In Part 1 of my blog, Emotional Intelligence in the Workplace, I spoke about the importance of Empathy – and making the effort to see things from the other person’s point of view. Today I want to share two other ways I have learned to improve my level of EQ, or Emotional Intelligence:
Self-Awareness and Self-Regulation
To have self-awareness is the ability to recognise your own emotions, recognise the effect that emotions have on you physiologically, and recognise the effects they have both on your behaviours and how others will behave towards you.
Socrates (the philosopher, not the footballer) said “Know thyself” in order to understand the workings of the world. When dealing with people you have to be aware of how your own reactions and emotions can affect others and their view of us.
You need to be aware of our emotions in real-time – as they happen. You will often have little control over when you experience emotions, especially negative ones such as nervousness, loss of motivation or anger. However, you can regulate how you process the emotion and for how long you will feel that emotion.
I genuinely can feel a lot of anger very quickly, which has not always worked well for me at times in the past. Unless you’ve just won an Oscar, it is generally not advisable to communicate when in an overly-emotional state. Whether you feel angry, upset or fearful, you can do lasting damage to relationships if you communicate when you’re not in control.
So when you feel a negative emotion kicking in, recognise it and know it will pass. Don’t let the emotion control your behaviour – instead, you manage the emotion. Consider what the behaviour was that triggered the issue, then identify what impact that behaviour has had on you to give rise to how you feel. Armed with these three pieces of knowledge – Behaviour, Impact, Feeling, also known as BIF – you now have the tools to give constructive and effective feedback. Give a BIF.

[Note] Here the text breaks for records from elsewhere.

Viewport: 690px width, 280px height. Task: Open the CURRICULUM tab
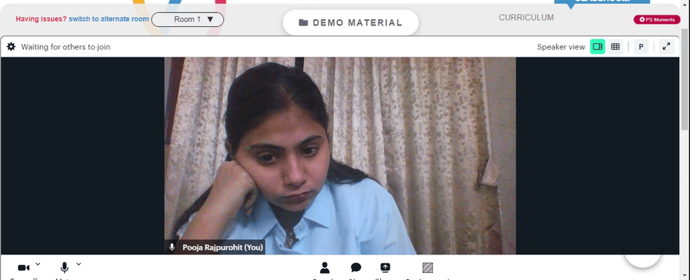[x=526, y=17]
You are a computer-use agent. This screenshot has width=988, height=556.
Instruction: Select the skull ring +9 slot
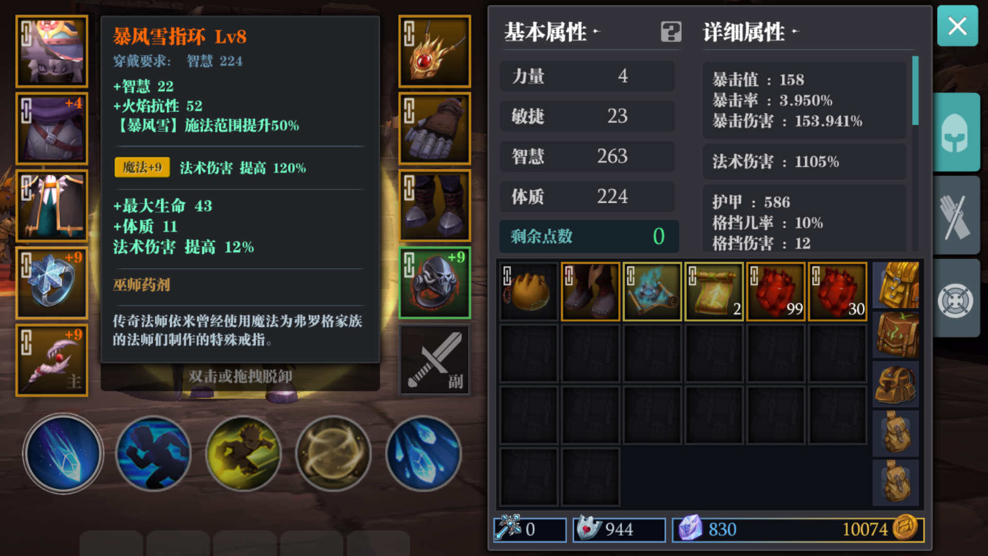click(x=435, y=283)
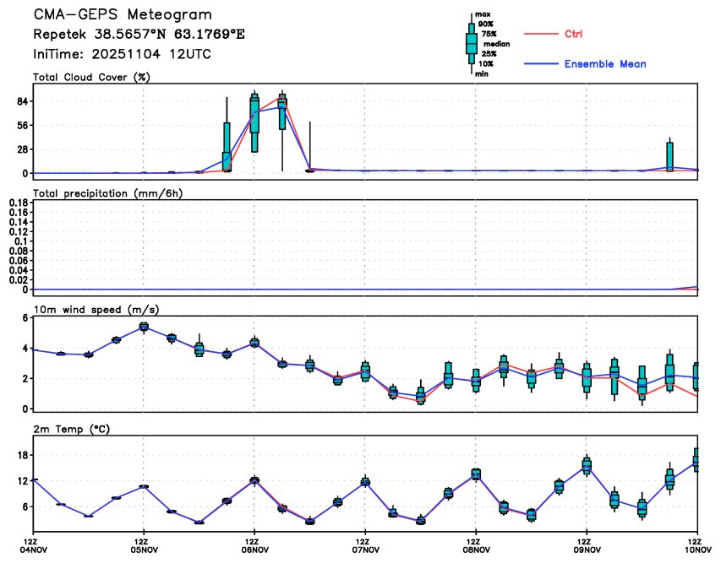Image resolution: width=721 pixels, height=563 pixels.
Task: Select the "Ctrl" legend label
Action: coord(573,34)
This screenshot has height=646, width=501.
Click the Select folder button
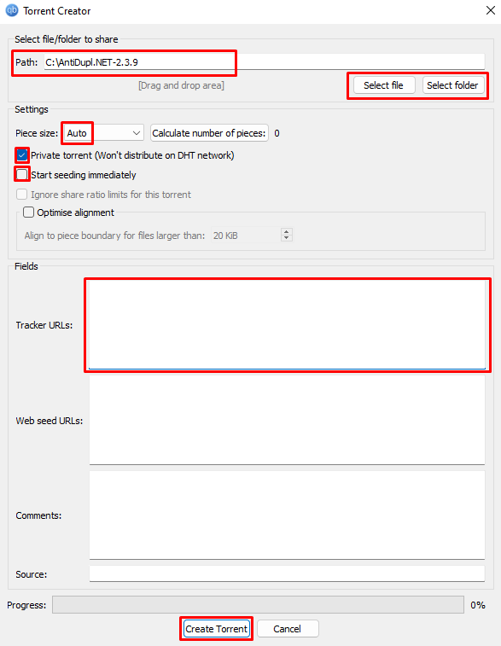pyautogui.click(x=453, y=85)

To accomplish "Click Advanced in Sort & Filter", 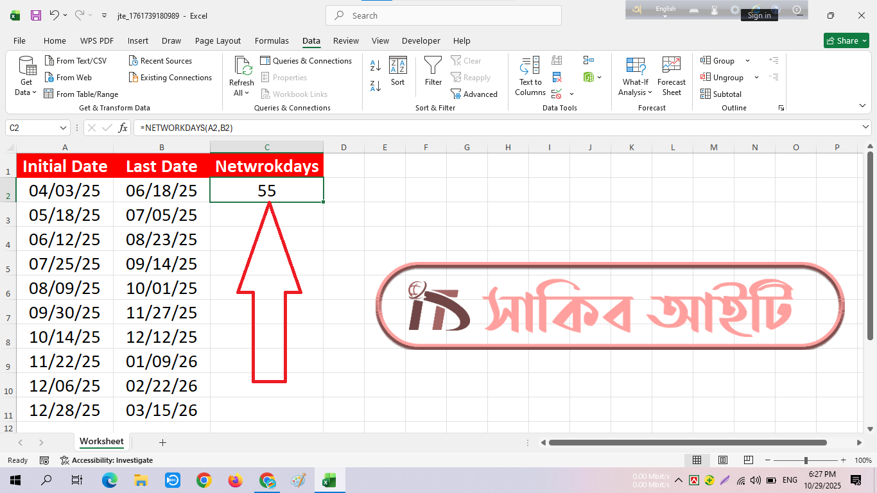I will [x=474, y=94].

By communicating to the other person what their behaviour was, how it had an impact, and how that has made you feel; you have proactively managed the situation. Rather than sitting there seething in anger, or wallowing in self-pity, you have analysed the situation and have channelled your emotions to provide constructive feedback to tackle the problem at the source. As a result, you have self-regulated your emotions and are in control of the situation.
In my role as a Senior Project Consultant with Aspira, I am sometimes required to take on Recovery Projects – projects that have gone wrong, and where I come in as a Recovery PM to get things back on track. In this scenario, relationships can be fraught as people will feel nervous and vulnerable. This makes it absolutely critical that I maintain self-control and give calm, objective feedback to the project team members throughout. By acting in a firm yet professional manner, the team can see that there’s a ‘new sheriff in town’ and will raise their own level of performance.
To conclude, one of the key strengths I look for in a great Project Manager is emotional intelligence, and the ability to see there can be many shades of black and white.